The solution posed both technical and mechanical challenges, says John Stevens, Visible Assets' CEO. Not only did the tags need to be inserted into the metal plates and loop antennas installed on worksites, but they also needed to be protected from the abuse that can occur when construction vehicles drive over the plates. The latter challenge required the incorporation of metal posts into each tag's housing, in order to protect the tag's components from strain.

A battery-powered RuBee tag will be embedded in a pocket cut into the edge of each steel plate.

The tags use the steel plates as a way to extend transmission range. "Steel can have an effect on transmission," Stevens says, "but we anticipated that, and we make a plate's steel function as part of the tag's antenna."

To order steel plates, a customer can approach Eagle Eye, which will identify the proper plates for that project and order them from one or more of the rental companies in the consortium. Eagle Eye can embed the tags into the plates at the worksite, or do so at its own facility. In either case, each tag will be embedded by means of a portable mill that can be used to cut a pocket into the plate's edge.

The loop antennas used to read the tags will be buried in the soil around a worksite. In addition, a single GateReader will be installed at the exit and entry areas of that site. The loop antennas, as well as the GateReader, capture each battery-powered tag's ID number and then forward that data to the Plate 20/20 server. Getting data from the loop antenna and GateReader to the server (hosted by Visible Assets) requires either a Wi-Fi, GPRS or satellite connection, depending on the worksite's location.

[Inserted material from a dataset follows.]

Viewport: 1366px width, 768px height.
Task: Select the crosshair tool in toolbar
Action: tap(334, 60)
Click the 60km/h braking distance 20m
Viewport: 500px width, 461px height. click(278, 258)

The tag's unique ID number will be linked to details about the plate, as well as who owns it, in the 20/20 software and where the tag is being rented. Data will also be written to the tag so that it can be read even if there is no connection to the server. Loop antennas installed on the worksite will capture the tag IDs as the plates are deployed around that site. That information will then be available to Eagle Eye, the rental company and the customer, to capture a real-time view into where each plate is located.

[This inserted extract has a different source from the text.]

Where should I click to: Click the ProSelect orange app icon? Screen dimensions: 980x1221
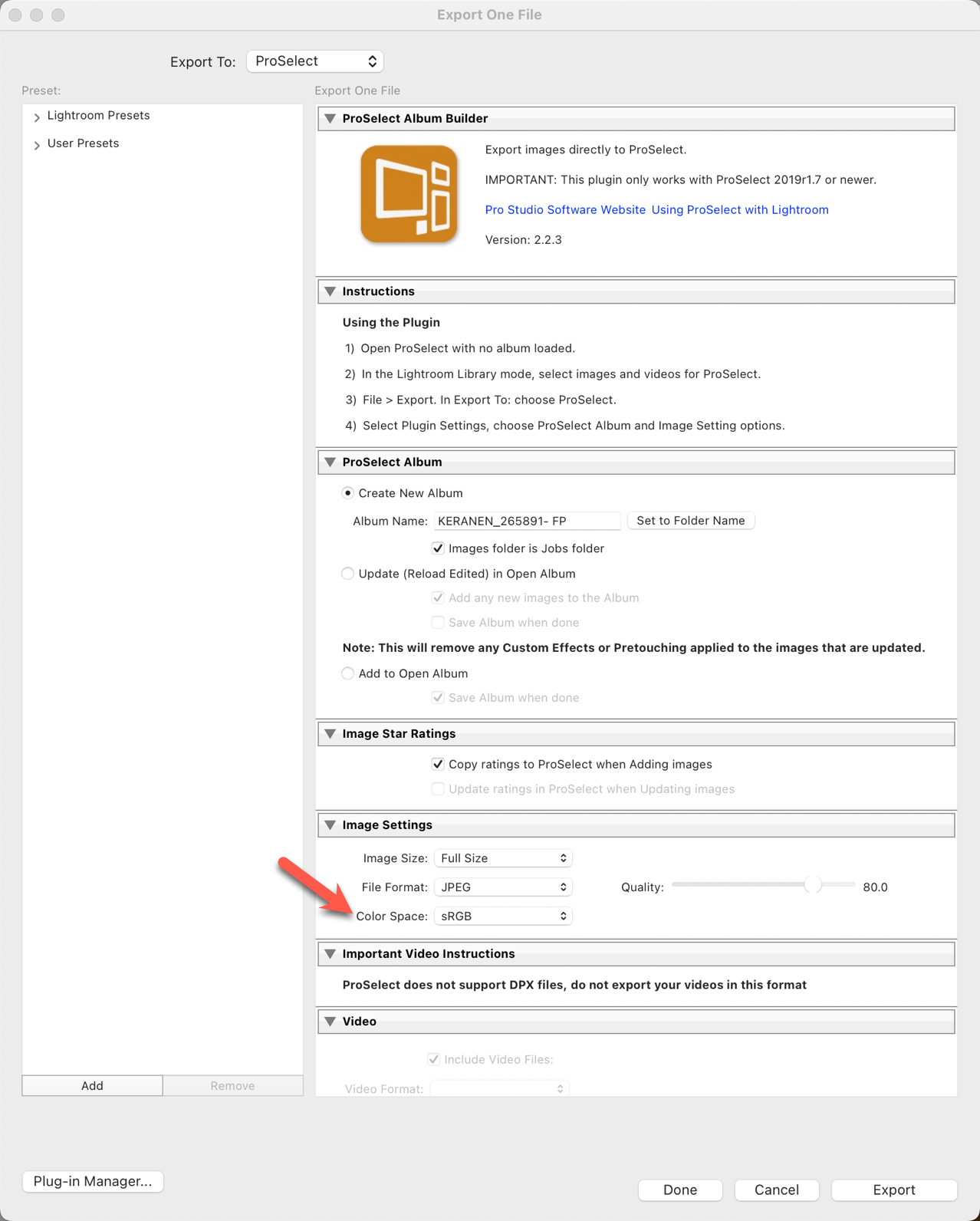[409, 194]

The system will also send alerts in the event that a problem is detected, such as a plate leaving or entering the yard when not authorized to do so.

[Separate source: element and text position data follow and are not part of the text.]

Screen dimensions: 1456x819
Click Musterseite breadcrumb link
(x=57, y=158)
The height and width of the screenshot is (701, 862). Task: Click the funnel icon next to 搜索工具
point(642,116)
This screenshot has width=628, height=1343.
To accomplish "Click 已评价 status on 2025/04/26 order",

In some cases, the plate tags will need to be read where there may not be a loop antenna installed, such as when the plates are stacked on the back of a truck at the rental company's site, or within a storage area. In such a scenario, workers can use a Trimble handheld device with an integrated Visible Assets RuBee reader.

For locations where a loop antenna is not installed, the RuBee tags can be read by means of a handheld device with an integrated RuBee reader.

By reading tags via a handheld, users can view which plates they have on hand, as well as input data specific to status changes, such as a plate being shipped to a specific site. Typically, there are 30 plates stacked together—any more than that, the company explains, would exceed the vehicles' weight limits. In storage areas, a stack can consist of as many as 100 plates. According to Stevens, testing found that in stacks of these sizes, all tags could be read within one minute.

The solution aims not only to protect rental companies from loss, but also to help the customer, for whom access to the plates during construction work is critical. For instance, Loots notes, if steel plates are unavailable when needed, some projects come to a halt while workers search for them onsite or call to find out why they have not been delivered.

Each tag is expected to have a battery life of at least 10 years, according to Visible Assets, and comes in a sealed, rugged package complying with the MIL-STD-810G standard.

The consortium is currently in discussions with several customers to determine where the first installation using the RuBee technology will be located, Loots reports, with plans to have the technology on that site by April 2016. "We've had central discussions about the first customer," he says, adding that "Many [customers] are quite anxious to get started."